▶ [What to produce]: Show every line of the data where the word "accomplish" can be found.

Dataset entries
........
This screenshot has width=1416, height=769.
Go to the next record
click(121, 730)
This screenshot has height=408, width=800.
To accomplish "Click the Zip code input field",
........
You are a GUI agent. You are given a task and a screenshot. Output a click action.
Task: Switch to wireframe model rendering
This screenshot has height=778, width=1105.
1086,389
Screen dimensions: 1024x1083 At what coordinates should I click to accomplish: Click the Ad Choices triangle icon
........
▶ [Answer space]:
To accomplish "Click the Zip code input field",
Screen dimensions: 1024x1083 At what coordinates should I click to accomplish: Click the Ad Choices triangle icon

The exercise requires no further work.